_Instruction_.
Copy the material word for word, starting at its first line and ending after the line that contains "tap(33, 202)". Leave the pictures out of your copy.

_Data records_.

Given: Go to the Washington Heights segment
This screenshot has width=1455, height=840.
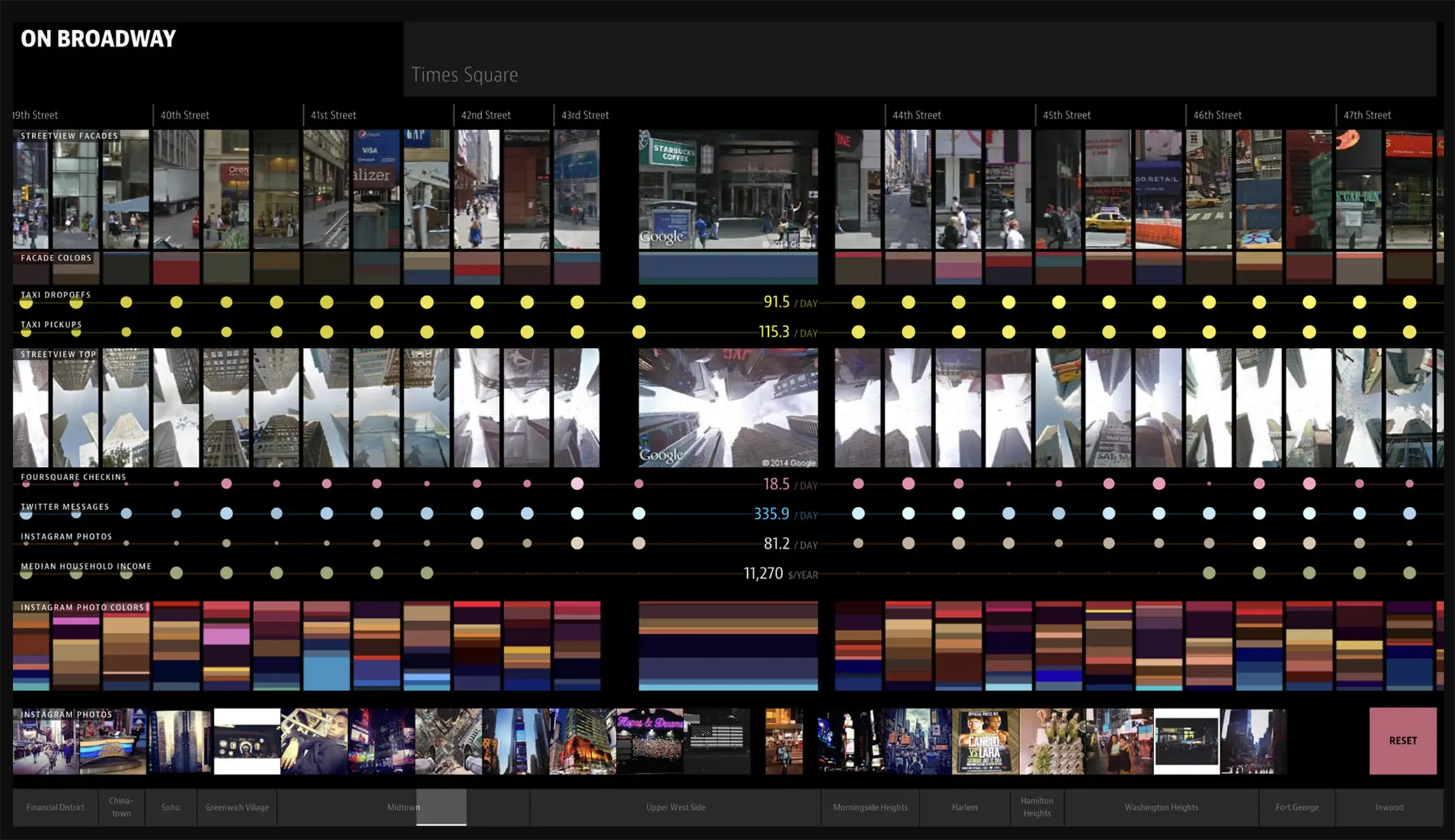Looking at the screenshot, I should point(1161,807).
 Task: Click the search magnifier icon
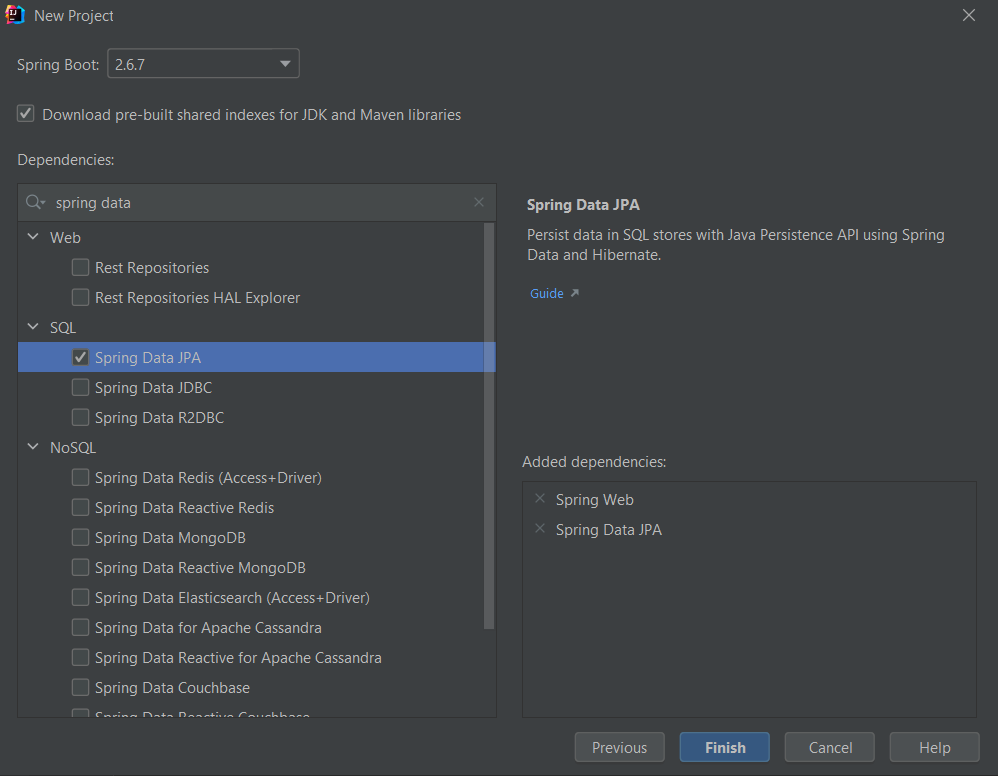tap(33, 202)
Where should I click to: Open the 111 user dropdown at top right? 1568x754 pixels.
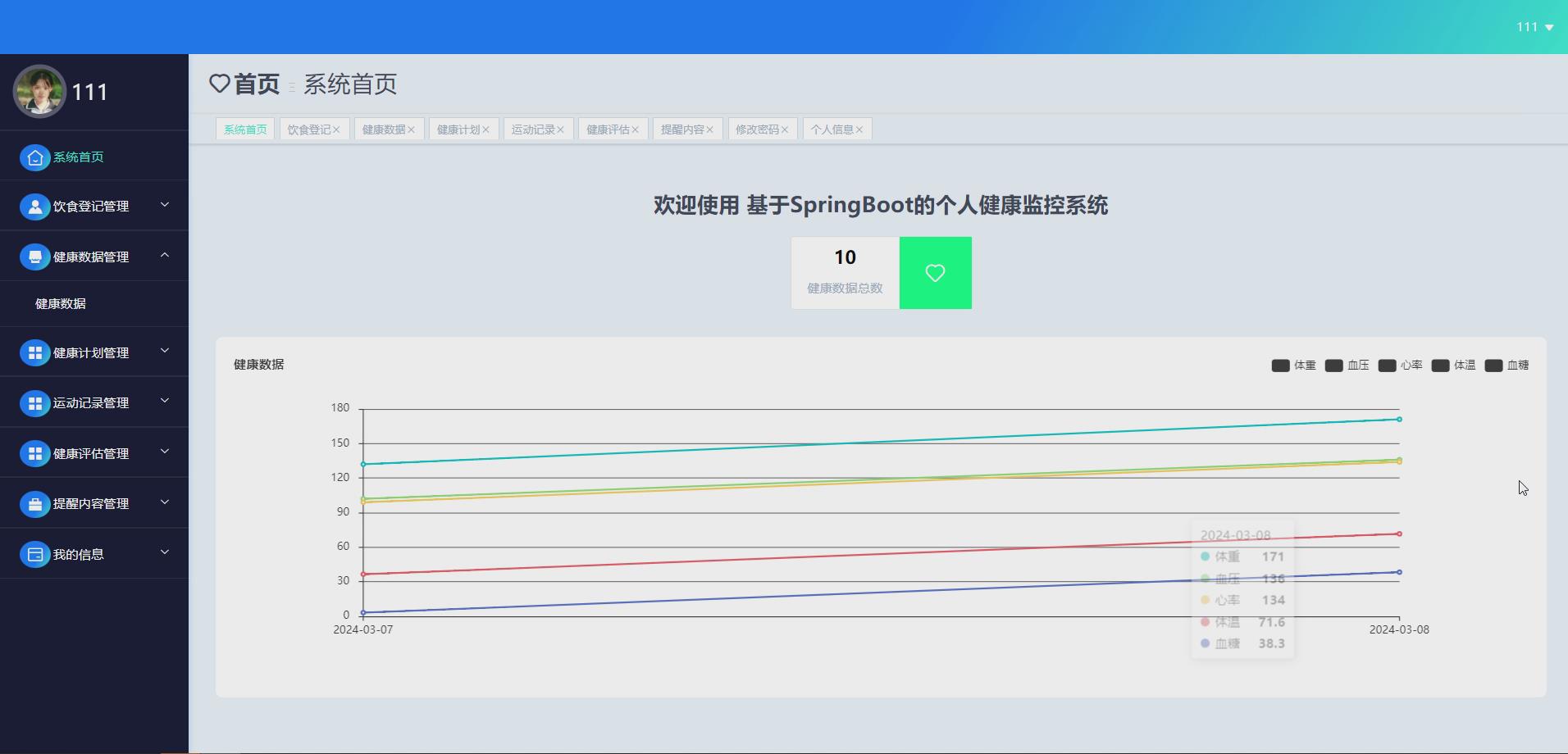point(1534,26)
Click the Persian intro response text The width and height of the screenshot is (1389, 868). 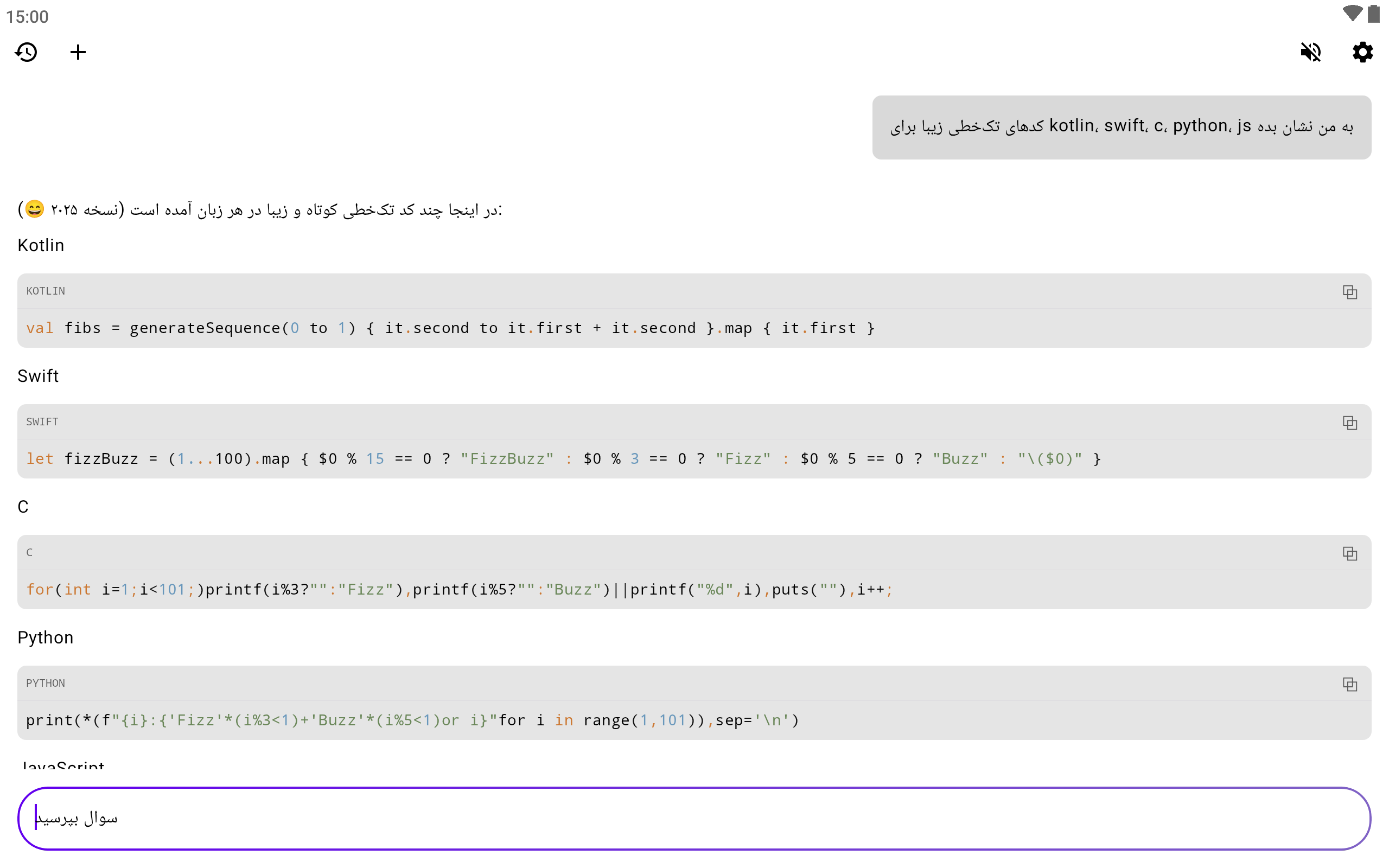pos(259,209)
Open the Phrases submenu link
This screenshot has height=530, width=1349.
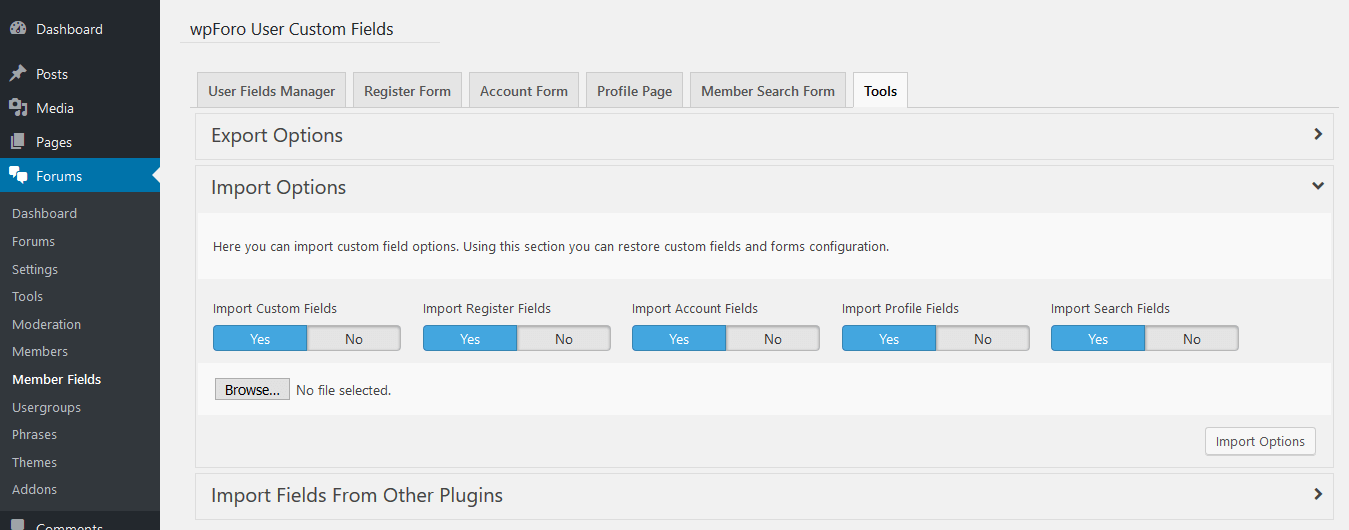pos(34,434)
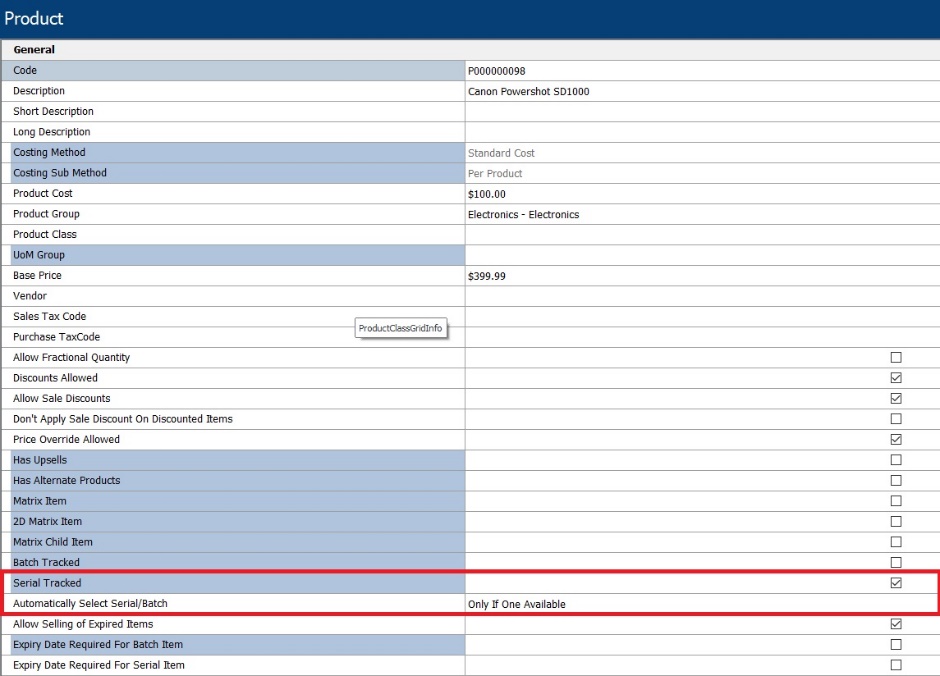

_Output below_.
Given: Go to the Washington Heights segment
This screenshot has width=1455, height=840.
Looking at the screenshot, I should point(1161,807).
 Task: Click the search magnifier icon
tap(33, 202)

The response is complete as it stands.